At the risk of speaking for "Señor El Fumegator" I think his point is that his parents aren't opposed to him carrying because they don't think he's mature/careful enough, but instead oppose him carrying because they are bleedin' Antis!

So it doesn't matter if he lives with them or not, they are going to object to his owning and carrying guns period.


"Señor El Fumegator" has been posting for almost 2 years in these forums so many of us here know him (and are familiar with his situation with his anti-gun parents). Overall he's shown himself to be more mature then your average "kid" and based on his posts (caveat: which is only a slice of a picture of him) I don't think he's to immature to carry.


I agree he needs to find a way to get out on his own, however I don't think his living at home disqualifies him from being a responsible gun owner.


Fumegator, I do believe you are trying to "play the technicalities" here ... they have not expressly told you not to get a CCW and carry, but you know they are against it ... much like I'm sure they have never expressly told you not to pour gasoline into the toilet and toss in a match ... but you know there'd be hell to pay if you did.

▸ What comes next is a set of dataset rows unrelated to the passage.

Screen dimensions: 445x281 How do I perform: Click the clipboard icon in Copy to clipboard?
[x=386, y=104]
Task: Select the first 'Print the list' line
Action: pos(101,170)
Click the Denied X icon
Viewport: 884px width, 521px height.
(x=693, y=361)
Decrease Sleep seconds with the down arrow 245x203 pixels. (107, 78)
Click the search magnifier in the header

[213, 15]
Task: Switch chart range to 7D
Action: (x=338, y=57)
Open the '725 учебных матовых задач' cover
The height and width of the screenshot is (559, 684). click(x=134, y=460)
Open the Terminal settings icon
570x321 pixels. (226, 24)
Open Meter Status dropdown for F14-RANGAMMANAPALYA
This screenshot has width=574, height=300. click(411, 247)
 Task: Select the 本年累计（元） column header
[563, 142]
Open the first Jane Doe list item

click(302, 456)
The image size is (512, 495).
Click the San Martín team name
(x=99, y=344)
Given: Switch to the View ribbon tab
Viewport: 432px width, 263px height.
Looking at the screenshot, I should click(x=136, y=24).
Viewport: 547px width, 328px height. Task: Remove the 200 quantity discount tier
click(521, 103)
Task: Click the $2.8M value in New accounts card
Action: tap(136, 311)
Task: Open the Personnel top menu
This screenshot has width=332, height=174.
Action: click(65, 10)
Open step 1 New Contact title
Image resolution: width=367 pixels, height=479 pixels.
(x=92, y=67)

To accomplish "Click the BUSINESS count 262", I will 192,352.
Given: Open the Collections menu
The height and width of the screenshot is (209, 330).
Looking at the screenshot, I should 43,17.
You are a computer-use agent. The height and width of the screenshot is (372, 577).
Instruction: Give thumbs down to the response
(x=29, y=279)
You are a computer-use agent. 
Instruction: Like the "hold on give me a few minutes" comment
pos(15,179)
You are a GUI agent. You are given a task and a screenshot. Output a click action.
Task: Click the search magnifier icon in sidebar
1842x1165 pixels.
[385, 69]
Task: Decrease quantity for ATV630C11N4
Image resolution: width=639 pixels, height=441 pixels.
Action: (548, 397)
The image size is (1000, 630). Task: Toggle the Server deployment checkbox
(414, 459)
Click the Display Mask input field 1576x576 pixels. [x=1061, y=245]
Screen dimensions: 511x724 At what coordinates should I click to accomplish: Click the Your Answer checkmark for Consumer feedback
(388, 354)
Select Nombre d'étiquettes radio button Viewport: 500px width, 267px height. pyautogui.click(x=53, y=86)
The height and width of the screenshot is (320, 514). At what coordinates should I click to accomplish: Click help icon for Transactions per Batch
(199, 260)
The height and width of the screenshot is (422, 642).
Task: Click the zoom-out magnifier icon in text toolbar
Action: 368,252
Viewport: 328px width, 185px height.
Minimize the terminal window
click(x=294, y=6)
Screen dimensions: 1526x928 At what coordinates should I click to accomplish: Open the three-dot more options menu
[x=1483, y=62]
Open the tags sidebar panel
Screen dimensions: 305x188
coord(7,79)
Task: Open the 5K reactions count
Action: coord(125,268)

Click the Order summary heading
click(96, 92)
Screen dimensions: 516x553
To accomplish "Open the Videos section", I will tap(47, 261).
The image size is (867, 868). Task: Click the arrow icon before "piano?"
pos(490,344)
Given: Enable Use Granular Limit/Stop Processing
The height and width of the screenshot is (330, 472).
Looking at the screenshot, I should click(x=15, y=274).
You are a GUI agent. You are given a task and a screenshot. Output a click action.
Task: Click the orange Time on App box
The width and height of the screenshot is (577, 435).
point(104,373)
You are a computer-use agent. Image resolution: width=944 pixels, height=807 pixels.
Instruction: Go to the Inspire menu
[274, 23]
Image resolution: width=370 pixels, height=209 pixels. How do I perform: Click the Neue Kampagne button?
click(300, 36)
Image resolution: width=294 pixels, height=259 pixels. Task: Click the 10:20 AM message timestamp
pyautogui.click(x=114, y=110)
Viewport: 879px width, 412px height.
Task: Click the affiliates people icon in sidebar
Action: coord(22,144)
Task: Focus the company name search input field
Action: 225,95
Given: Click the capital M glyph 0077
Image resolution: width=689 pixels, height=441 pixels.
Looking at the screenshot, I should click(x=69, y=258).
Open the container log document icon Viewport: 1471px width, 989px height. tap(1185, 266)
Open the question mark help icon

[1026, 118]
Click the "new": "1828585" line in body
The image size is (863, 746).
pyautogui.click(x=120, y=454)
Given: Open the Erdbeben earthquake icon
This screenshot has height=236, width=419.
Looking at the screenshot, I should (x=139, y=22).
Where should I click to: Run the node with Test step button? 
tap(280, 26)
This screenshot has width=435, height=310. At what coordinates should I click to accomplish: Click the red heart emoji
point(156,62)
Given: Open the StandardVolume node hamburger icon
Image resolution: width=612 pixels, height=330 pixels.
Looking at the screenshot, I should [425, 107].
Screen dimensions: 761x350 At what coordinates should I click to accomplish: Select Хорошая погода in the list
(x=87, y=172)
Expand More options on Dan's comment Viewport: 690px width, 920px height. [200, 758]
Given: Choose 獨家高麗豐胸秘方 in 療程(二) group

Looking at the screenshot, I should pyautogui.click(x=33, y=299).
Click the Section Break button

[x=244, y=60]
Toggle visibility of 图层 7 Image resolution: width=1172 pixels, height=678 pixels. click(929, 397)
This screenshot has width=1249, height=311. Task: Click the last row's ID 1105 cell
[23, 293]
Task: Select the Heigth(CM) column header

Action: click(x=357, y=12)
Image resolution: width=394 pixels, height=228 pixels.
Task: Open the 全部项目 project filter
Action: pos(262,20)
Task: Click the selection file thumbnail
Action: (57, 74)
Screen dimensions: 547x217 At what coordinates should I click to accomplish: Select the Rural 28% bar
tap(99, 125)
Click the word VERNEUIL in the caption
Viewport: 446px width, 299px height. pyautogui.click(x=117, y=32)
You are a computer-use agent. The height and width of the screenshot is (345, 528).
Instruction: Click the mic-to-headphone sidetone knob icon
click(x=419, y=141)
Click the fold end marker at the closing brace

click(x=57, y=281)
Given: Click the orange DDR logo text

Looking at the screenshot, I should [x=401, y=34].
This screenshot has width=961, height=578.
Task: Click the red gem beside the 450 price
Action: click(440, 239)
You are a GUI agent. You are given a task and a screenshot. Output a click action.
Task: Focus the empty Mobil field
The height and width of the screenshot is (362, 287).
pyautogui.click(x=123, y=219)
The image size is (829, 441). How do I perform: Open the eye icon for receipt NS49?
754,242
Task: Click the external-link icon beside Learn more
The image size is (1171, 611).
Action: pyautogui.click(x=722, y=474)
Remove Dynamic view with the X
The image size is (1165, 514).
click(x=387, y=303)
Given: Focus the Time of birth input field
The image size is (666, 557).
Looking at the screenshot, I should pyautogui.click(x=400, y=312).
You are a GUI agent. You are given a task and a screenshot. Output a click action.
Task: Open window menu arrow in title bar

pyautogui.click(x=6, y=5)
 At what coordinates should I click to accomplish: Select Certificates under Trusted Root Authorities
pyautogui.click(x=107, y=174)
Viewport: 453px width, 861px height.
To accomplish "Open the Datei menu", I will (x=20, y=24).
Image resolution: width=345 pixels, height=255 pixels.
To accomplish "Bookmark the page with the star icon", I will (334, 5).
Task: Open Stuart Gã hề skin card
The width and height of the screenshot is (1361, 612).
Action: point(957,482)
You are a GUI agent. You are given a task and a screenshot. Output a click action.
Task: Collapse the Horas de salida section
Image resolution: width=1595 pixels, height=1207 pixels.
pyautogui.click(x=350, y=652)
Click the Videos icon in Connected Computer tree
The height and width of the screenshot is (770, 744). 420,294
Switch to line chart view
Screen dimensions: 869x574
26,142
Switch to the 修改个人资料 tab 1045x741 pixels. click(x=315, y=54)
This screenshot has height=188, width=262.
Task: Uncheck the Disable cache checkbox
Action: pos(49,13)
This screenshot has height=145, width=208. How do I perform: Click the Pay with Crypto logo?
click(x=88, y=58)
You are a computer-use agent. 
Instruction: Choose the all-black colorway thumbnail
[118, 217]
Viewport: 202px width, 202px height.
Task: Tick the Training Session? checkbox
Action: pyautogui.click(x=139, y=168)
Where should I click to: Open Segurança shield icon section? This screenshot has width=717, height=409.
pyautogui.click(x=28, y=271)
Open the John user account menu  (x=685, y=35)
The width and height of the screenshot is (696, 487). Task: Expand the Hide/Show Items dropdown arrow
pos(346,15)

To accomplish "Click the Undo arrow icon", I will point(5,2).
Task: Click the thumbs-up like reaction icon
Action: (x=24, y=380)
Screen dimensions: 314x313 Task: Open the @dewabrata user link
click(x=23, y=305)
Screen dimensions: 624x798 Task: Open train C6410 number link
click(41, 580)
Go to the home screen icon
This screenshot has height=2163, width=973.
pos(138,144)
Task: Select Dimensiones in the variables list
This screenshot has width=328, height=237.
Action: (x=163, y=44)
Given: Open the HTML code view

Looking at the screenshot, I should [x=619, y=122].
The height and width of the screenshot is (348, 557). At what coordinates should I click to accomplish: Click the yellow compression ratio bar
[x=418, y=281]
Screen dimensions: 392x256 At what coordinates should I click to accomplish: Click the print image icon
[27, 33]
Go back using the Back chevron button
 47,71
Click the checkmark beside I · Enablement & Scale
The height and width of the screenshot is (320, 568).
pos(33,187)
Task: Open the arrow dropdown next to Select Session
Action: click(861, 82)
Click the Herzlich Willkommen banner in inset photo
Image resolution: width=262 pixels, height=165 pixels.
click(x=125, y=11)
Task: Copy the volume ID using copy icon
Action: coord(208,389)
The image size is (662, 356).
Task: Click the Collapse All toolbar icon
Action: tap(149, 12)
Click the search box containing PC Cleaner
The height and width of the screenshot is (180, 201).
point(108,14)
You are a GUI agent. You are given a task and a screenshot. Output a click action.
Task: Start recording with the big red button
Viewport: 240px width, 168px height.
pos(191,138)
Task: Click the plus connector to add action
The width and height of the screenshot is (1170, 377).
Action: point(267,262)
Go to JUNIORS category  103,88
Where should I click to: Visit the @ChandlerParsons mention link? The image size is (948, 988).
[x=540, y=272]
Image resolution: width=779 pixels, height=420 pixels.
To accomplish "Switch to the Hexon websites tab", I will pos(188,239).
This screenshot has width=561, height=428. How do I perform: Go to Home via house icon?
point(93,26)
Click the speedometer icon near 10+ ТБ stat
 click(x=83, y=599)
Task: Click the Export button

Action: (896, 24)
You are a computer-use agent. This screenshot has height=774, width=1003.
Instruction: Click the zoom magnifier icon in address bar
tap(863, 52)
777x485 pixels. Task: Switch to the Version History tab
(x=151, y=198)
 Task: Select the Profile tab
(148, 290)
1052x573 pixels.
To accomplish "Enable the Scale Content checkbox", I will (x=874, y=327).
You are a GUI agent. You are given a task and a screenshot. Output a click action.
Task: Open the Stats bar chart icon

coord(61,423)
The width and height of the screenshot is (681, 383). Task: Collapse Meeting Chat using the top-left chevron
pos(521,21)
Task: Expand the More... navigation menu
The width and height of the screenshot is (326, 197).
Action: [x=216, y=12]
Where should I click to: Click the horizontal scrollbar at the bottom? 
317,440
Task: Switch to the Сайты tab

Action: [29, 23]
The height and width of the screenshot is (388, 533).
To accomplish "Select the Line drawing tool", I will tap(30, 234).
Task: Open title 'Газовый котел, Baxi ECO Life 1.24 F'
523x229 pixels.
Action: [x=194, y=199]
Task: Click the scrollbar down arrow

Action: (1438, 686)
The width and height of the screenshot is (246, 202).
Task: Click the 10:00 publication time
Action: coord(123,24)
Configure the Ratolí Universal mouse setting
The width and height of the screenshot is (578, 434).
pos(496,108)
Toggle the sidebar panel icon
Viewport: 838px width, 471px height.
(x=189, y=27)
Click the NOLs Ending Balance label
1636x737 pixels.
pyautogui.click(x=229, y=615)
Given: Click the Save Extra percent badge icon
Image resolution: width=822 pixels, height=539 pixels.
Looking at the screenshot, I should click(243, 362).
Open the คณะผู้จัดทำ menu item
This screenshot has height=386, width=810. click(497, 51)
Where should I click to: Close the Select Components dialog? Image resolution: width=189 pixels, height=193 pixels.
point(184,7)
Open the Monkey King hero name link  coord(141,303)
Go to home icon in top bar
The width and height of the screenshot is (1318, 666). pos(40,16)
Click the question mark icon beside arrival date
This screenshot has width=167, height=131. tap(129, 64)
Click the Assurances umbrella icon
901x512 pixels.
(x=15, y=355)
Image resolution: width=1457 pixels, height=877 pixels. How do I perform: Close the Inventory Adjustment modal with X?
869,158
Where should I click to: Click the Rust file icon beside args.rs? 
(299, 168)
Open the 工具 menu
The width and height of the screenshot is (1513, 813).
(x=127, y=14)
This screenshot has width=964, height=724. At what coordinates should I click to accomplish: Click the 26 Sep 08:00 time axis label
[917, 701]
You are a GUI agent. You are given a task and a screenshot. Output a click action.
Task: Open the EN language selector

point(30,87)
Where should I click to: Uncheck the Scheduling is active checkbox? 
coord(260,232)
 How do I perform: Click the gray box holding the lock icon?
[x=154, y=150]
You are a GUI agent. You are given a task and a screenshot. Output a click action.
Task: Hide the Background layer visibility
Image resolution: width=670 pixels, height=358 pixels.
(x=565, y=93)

I think you'd be better off just telling them that you plan on applying for your CCW when you turn 21 even if that forces them to expressly forbid it (in which case I'd follow the "their roof; their rules" approach) but then I'd start looking for a way to get moved out.

BHPshooter
October 20, 2004, 12:27 AM
Thanks for the advice. Thanks Jay, Thanks Zundfolge.

Yes, I agree I need to move out. Trust me, it's my biggest goal. I've actually been talking to a friend about getting a place together. It'll be good to live around someone pro-gun.

I'll let you guys know if it plays out.

I'm also looking into the PO Box. Thanks again for the advice.

Wes

El Rojo
October 20, 2004, 12:58 AM
I appreciate your seeking advice here Fumegator, it was a wise move. Your situation makes me appreciate my parents. Most of my handguns are in my dad's name and they never said anything when I got my CCW at age 22. Of course, I lived on my own then, but all of my correspondance was still going to their house. My mom used to half jokingly say as I did dry fire drills in the living room, "You are scaring me, you and all of these guns." That might have been because of my stupid butt shooting a hole in the front window when I was 20 or 21. Most humbling moment of my life was that ND experience. But that is another topic.

Good luck and remember that if you do get your CCW, it should make you more non-confrontational and mellow. AKA you should never have road rage or any other type of aggressive behavior. I think of speak softly and carry a big stick. If it doesn't, re-evaluate what you are doing and what you are doing it for.

Kharn
October 20, 2004, 09:00 AM
When I got mine (Florida, not valid in MD, but thats another issue), I told my parents it was like a "good guy card" in case I ever got pulled over going to the range I shot at in Virginia, it would help put the cops at ease as my being legal or not even if I wasnt carrying a handgun. You might try a similar explaination.